The Museum of Durham History, in partnership with Friends of Geer Cemetery (FOGC), is proud to announce the next phase of its ongoing exhibition Unearthing Stories of Geer Cemetery: Using Archaeology to Reclaim, Restore, and Respect Sacred Space. The latest installment, Day of Honor Posts, opens with a free public reception at the Museum.

This outdoor banner exhibition, installed around the museum’s gazebo, highlights the lives of ten individuals buried at Geer Cemetery, one of Durham’s earliest African American cemeteries. These stories are drawn from the Day of Honor series originally shared on Friends of Geer Cemetery’s social media platforms. The Day of Honor project began with 89 individuals identified through these rare monuments—some whose stories are now publicly celebrated through this exhibit. Learn more about those buried at Geer Cemetery, like Katie Roundtree.

This banner series builds on the Museum’s spring 2025 exhibit and is part of a larger effort to illuminate an aspect of local African American history that has long gone unrecognized. Names such as Pearson and Faucette are seen on Durham street signs and schools, but many more residents have yet to be acknowledged. Day of Honor Posts seeks to change that.

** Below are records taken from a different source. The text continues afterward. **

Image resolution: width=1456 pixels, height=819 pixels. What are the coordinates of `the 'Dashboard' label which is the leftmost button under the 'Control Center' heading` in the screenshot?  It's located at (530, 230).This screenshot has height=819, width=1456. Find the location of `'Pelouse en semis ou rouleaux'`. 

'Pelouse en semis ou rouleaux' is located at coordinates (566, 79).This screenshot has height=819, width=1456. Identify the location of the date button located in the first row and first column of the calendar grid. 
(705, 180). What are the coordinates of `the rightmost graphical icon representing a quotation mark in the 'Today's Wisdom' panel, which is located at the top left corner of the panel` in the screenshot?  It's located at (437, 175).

Geer Cemetery, placed on the National Register of Historic Places in October 2024, is a vital historical site for Durham. While FOGC’s dedicated landscape volunteers work to restore the cemetery grounds, its research volunteers spend hours poring through genealogy records, census data, newspaper archives, and city directories.

In Partnership with Friends of Geer Cemetery

As part of the ongoing programming for the exhibit, Unearthing Stories of Geer Cemetery, the Museum of Durham History and Friends of Geer Cemetery are partnering to host and promote events and public programs exploring the stories, archaeology, and preservation of one of Durham’s earliest African American cemeteries.